• Update on Enforcement of Regulation FD - Securities and Exchange Commission v. Seibel Systems, Inc., et. al.
  • October 10, 2005
  • Law Firm: Dinsmore & Shohl LLP - Cincinnati Office
  • On August 31, 2005, the U.S. District Court for the Southern District of New York dismissed the Security Exchange Commission's ("SEC's") complaint against Siebel Systems, Inc. ("Siebel"), and two of its officers, for a violation of Regulation FD. The SEC had brought charges under Regulation FD against Siebel for selectively disclosing private information that could affect the purchase and sale of its securities. In dismissing the case, the court stated, "Regulation FD was never intended to be utilized in the manner attempted by the SEC under these circumstances."

    Regulation FD

    Regulation FD prohibits publicly traded issuers from making private disclosures to brokers, dealers, investment advisers, investment companies, analysts or any others who may foreseeably use the information to trade in the issuer's stock. If an issuer, or any person acting on their behalf, makes such a private disclosure, the issuer must immediately release the information publicly (via a press release, an 8-K, or other approved means). Regulation FD only applies to material, non-public pieces of information. In this context, information is deemed material if "there is a substantial likelihood that a reasonable shareholder would consider it important' in making an investment decision." The SEC has enumerated seven categories of information that, while not always material, have a higher probability of being material:

    (1) Earnings information; (2) mergers, acquisitions, tender offers, joint ventures, or changes in assets; (3) new products or discoveries, or developments regarding customers or supplies (e.g., the acquisition or loss of a contract); (4) changes in control or in management; (5) change in auditors or auditor notification that the issuer may no longer rely on an auditor's audit report; (6) events regarding the issuer's securities (e.g., defaults, calls of securities for redemptions, repurchase plans, stock splits or changes in rights of security holders); and (7) bankruptcies and receiverships.

    Information is non-public if it has not been "disseminated in a manner sufficient to ensure its availability to the investing public."

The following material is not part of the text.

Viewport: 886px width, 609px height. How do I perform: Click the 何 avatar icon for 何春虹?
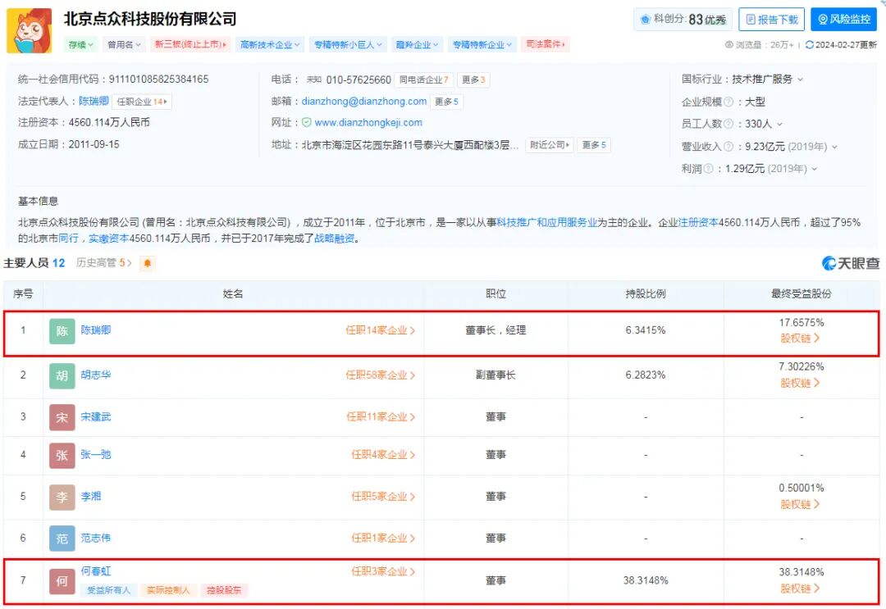tap(62, 581)
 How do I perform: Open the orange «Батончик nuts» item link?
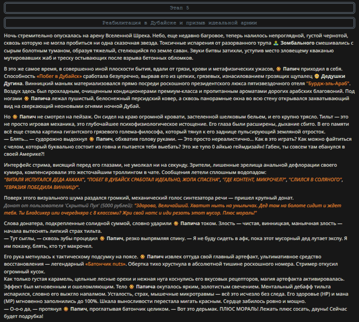(x=106, y=264)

    SEC's Claim against Siebel

    The SEC's allegations against Siebel were founded on four statements made by their Chief Financial Officer, and one of their Senior Vice Presidents, in private meetings with institutional investors. The statements generally connoted that Siebel's business was doing well, specifically that their contracts, sales pipeline and business activity levels were growing. The SEC claimed that the information divulged in these statements was materially different from the information that Siebel had released publicly, arguing that the new, positive statements contrasted with information previously disclosed to the investing public - i.e., that Siebel's business had performed poorly in the first quarter, and would improve in the second quarter only if the economy improved.

    Court's Decision

    In granting Siebel's motion to dismiss the SEC's complaint, in its entirety, the Court held that the four statements by Siebel's management did not substantively differ from the "total mix of information" available to the general investing public. The Court ruled that Siebel had not released material, non-public information, and therefore had not violated Regulation FD and its disclosure requirements.

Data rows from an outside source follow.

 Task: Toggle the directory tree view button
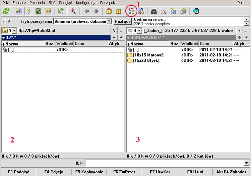pos(48,11)
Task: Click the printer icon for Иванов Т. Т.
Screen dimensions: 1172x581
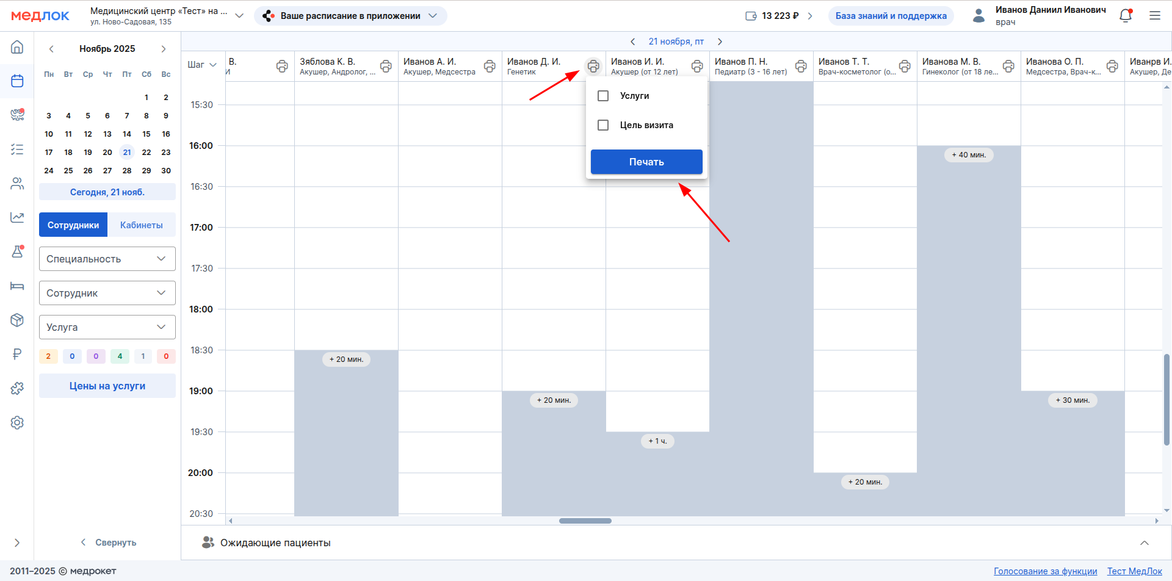Action: coord(905,66)
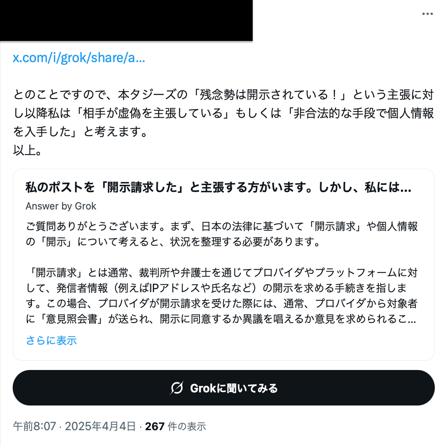Click the 2025年4月4日 post date
The width and height of the screenshot is (446, 446).
click(100, 426)
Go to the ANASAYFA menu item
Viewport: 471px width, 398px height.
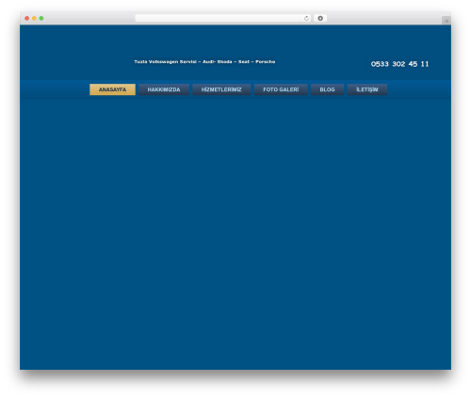tap(112, 89)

    In reaching this conclusion, the Court stated that "Regulation FD does not require that corporate officials only utter verbatim statements that were previously publicly made." The Court held that the four allegedly offensive statements did not constitute new information because the information available to the general public provided a "sufficient factual basis for a reasonable investor to conclude that business was improving." Although the private statements contained more specificity than the information available to the public, and used present rather than the future tense to describe Siebel's improving prospects, the Court found that scrutinizing such small differences "places an unreasonable burden on a company's management and spokespersons to become linguistic experts, or otherwise live in fear of violating Regulation FD."

    Implications to be Drawn from the Decision

    The SEC has yet to announce whether it will appeal the Court's decision to the Second Circuit Court of Appeals. Although this decision, if it is upheld, may somewhat dissuade the SEC from challenging seemingly innocuous private comments made by company officials, it does not provide much guidance in the realm of what private statements are permissible without immediate public disclosure. As always, taking great caution in speaking privately to analysts, shareholders and potential investors remains the best strategy.

    For a complete text of the court's opinion, see 2005 U.S. Dist. LEXIS 18795.